--- START ---
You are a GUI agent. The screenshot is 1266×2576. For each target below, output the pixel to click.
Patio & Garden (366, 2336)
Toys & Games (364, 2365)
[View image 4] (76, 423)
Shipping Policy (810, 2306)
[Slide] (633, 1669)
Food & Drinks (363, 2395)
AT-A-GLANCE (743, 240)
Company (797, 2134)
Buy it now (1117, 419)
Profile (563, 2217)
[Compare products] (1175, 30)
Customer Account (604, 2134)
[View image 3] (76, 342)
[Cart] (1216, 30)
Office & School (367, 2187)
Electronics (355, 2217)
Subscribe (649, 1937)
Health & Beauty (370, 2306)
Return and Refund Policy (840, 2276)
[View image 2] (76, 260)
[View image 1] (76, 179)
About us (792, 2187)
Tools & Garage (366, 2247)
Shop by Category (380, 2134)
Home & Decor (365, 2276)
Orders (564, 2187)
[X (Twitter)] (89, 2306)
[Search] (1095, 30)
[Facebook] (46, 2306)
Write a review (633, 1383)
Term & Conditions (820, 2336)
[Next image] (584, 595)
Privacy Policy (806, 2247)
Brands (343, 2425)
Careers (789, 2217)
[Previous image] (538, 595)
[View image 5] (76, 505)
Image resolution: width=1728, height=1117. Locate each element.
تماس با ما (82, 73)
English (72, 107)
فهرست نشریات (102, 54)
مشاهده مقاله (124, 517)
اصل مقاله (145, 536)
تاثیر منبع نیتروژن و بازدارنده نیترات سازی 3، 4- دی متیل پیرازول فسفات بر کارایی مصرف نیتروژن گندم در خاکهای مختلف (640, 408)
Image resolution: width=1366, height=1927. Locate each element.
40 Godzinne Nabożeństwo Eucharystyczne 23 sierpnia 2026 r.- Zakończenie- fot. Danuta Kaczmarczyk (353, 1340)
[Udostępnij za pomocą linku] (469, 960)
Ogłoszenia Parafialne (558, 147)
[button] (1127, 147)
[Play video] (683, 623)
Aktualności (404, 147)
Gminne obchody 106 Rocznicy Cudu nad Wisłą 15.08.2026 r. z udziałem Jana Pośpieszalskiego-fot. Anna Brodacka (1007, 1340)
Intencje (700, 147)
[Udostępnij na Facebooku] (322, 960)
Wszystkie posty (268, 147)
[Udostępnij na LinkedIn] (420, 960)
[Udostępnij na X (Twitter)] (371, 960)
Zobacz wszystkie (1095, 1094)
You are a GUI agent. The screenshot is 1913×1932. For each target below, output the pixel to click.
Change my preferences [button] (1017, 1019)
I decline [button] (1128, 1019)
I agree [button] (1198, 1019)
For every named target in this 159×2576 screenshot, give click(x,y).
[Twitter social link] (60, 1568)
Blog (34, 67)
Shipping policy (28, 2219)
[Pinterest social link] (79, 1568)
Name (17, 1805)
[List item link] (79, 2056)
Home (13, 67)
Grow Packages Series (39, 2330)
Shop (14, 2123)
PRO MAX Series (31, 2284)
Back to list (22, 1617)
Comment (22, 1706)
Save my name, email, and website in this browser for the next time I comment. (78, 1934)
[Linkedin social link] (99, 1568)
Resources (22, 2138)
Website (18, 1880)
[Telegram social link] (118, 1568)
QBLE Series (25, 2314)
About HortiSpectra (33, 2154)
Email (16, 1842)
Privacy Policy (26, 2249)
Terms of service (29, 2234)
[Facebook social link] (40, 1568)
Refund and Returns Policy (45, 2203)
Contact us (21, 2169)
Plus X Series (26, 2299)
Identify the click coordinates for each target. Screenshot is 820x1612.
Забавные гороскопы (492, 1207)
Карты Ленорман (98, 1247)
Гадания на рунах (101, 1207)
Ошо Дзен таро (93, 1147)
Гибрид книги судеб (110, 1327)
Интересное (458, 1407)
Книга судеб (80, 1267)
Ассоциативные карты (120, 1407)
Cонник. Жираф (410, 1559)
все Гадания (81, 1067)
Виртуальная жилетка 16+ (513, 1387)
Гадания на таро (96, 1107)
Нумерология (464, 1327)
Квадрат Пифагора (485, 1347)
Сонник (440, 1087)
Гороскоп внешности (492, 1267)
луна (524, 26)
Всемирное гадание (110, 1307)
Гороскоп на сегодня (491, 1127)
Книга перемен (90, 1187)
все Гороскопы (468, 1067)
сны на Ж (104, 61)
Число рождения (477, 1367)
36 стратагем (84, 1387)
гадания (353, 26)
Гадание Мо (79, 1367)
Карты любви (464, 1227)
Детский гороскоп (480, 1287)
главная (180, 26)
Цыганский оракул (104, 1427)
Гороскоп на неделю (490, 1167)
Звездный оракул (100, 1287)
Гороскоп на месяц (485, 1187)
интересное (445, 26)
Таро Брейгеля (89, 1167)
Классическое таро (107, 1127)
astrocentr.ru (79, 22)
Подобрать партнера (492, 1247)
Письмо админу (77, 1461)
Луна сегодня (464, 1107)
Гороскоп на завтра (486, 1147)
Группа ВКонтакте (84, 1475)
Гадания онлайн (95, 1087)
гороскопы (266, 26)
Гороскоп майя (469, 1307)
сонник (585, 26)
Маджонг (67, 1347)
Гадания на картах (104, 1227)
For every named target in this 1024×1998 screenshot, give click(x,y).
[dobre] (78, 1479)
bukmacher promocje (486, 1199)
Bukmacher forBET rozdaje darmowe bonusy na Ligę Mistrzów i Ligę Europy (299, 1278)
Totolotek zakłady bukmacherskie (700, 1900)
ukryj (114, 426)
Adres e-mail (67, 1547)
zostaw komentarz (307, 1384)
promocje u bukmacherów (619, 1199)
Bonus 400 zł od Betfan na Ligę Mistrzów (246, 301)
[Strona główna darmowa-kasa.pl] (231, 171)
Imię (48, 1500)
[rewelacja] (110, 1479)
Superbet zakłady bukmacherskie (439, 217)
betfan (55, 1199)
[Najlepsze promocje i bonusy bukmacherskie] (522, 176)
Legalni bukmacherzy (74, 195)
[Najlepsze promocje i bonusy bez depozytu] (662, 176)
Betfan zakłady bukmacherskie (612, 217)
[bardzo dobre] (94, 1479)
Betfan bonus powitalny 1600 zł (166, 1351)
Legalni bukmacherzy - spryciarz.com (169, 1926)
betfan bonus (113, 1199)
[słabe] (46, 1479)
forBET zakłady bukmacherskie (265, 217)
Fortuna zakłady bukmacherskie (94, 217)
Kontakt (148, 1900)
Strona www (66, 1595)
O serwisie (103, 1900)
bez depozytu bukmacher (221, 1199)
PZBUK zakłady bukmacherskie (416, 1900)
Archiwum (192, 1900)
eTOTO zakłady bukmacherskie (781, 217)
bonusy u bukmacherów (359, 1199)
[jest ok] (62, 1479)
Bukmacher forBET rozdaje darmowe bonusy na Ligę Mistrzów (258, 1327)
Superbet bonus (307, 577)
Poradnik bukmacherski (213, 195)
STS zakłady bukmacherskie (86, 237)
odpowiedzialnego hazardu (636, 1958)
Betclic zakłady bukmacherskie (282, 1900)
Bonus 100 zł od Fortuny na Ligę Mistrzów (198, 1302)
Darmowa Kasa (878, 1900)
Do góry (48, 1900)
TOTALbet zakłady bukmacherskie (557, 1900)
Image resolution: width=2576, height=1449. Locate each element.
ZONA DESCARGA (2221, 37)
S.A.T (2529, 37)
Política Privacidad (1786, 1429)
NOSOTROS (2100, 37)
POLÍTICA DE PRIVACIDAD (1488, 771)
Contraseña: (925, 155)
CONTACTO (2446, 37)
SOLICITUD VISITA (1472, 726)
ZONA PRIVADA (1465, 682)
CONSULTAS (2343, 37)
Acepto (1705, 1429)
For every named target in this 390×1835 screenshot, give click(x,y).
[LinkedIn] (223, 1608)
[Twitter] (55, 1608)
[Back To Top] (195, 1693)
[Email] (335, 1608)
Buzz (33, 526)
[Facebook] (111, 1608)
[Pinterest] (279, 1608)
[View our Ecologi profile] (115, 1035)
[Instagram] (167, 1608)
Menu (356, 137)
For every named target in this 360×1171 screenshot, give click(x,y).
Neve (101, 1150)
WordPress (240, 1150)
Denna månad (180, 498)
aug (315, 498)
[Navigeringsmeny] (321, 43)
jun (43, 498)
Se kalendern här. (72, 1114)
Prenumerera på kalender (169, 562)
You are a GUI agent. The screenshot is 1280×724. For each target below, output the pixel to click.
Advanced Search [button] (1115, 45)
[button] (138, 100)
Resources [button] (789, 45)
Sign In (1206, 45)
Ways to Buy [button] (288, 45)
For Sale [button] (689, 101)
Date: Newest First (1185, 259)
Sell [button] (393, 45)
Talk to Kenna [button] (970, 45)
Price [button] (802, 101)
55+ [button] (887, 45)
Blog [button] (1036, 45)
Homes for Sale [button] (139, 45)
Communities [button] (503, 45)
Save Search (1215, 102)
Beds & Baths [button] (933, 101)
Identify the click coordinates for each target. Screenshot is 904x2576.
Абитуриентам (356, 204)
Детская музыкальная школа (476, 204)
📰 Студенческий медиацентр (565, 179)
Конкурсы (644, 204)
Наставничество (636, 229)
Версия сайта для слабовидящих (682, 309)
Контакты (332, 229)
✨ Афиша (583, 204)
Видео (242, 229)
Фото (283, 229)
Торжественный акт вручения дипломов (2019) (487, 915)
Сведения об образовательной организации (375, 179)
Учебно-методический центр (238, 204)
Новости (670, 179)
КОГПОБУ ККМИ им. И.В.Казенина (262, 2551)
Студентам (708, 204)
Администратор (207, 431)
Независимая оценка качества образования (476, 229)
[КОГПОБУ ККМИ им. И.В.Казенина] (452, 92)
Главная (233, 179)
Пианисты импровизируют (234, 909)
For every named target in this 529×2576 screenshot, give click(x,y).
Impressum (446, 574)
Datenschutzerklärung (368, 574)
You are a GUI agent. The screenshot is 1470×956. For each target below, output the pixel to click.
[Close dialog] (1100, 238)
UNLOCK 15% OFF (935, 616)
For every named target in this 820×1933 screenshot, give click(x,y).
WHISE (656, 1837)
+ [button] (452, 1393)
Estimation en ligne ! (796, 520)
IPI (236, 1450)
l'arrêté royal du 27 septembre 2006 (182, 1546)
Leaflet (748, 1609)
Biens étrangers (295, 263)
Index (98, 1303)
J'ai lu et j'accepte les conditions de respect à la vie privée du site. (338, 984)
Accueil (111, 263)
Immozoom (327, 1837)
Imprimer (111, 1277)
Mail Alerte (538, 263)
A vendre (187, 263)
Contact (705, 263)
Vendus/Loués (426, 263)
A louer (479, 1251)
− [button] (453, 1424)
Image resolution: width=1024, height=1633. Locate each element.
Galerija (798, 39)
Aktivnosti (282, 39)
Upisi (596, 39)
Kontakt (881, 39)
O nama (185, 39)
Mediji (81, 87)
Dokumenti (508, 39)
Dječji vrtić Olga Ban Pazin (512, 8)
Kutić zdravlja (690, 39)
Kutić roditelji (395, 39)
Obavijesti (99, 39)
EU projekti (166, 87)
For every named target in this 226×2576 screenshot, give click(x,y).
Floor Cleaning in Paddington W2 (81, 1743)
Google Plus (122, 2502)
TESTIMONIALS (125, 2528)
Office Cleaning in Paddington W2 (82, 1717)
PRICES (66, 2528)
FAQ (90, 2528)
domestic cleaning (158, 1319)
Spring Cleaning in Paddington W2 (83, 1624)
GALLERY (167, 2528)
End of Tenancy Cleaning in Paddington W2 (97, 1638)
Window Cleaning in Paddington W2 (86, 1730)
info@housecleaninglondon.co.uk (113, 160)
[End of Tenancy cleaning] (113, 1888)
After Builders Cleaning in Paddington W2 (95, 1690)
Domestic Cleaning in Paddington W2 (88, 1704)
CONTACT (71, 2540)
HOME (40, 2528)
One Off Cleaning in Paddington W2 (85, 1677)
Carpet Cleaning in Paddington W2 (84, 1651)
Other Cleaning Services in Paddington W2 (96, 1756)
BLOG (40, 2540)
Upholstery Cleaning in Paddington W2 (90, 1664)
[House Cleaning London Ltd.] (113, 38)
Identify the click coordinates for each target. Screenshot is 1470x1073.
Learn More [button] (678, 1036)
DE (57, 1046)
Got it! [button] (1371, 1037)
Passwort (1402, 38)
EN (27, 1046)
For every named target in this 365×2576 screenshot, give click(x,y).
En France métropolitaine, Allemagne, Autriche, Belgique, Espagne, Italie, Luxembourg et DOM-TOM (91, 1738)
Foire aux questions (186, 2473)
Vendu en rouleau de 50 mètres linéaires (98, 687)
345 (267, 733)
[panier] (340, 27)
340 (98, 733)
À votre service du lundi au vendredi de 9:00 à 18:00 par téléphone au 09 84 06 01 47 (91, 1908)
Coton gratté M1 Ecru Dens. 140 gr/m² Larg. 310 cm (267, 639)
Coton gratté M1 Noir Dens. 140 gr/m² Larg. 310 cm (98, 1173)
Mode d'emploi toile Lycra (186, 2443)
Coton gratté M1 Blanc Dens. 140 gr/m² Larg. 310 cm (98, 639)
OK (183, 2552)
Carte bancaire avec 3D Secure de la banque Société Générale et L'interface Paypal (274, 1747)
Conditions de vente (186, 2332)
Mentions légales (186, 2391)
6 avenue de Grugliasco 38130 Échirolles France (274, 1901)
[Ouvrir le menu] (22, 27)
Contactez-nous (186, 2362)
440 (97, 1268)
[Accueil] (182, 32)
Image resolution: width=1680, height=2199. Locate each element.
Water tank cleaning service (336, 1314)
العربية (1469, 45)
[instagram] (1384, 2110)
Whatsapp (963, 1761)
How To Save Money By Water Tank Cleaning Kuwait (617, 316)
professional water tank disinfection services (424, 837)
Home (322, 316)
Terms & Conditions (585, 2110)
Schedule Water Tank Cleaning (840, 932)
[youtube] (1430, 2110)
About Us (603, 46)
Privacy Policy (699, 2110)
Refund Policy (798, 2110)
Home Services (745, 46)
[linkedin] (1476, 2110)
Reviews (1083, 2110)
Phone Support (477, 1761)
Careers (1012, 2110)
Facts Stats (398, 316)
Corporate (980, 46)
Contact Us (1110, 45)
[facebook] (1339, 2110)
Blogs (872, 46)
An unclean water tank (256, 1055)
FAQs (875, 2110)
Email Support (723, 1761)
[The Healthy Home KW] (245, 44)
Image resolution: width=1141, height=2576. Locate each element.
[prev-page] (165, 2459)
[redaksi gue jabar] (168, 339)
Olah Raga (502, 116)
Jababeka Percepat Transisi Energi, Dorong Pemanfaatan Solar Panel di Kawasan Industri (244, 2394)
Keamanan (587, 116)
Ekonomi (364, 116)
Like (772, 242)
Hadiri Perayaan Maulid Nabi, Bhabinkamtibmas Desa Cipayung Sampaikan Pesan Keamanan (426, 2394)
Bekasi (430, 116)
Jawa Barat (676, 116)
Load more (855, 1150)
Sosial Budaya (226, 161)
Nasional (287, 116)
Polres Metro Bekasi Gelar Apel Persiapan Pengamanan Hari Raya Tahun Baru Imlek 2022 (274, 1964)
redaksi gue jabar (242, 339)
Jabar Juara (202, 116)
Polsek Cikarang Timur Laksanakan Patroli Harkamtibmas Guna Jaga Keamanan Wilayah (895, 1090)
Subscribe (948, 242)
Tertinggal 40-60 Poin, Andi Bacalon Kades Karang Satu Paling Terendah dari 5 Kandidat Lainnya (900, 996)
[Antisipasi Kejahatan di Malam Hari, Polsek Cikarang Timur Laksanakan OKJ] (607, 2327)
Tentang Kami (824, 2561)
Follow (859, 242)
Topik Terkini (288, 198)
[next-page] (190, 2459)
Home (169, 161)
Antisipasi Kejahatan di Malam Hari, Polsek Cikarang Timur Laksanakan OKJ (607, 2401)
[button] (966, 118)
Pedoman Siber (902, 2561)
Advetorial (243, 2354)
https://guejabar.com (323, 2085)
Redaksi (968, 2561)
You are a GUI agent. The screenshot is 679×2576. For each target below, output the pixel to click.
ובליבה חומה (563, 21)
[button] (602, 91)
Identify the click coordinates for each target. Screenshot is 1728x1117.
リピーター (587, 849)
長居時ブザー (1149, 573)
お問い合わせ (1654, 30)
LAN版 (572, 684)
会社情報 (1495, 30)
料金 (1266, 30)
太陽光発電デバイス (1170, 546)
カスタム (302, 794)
--- END ---
# ACTIVITY
Return exactly what appears above, from the first line of the entries to the line with "Health & Beauty (370, 2306)", inclusive.

# ANSWER FOR THIS EXERCISE
You are a GUI agent. The screenshot is 1266×2576. For each target below, output the pixel to click.
Patio & Garden (366, 2336)
Toys & Games (364, 2365)
[View image 4] (76, 423)
Shipping Policy (810, 2306)
[Slide] (633, 1669)
Food & Drinks (363, 2395)
AT-A-GLANCE (743, 240)
Company (797, 2134)
Buy it now (1117, 419)
Profile (563, 2217)
[Compare products] (1175, 30)
Customer Account (604, 2134)
[View image 3] (76, 342)
[Cart] (1216, 30)
Office & School (367, 2187)
Electronics (355, 2217)
Subscribe (649, 1937)
Health & Beauty (370, 2306)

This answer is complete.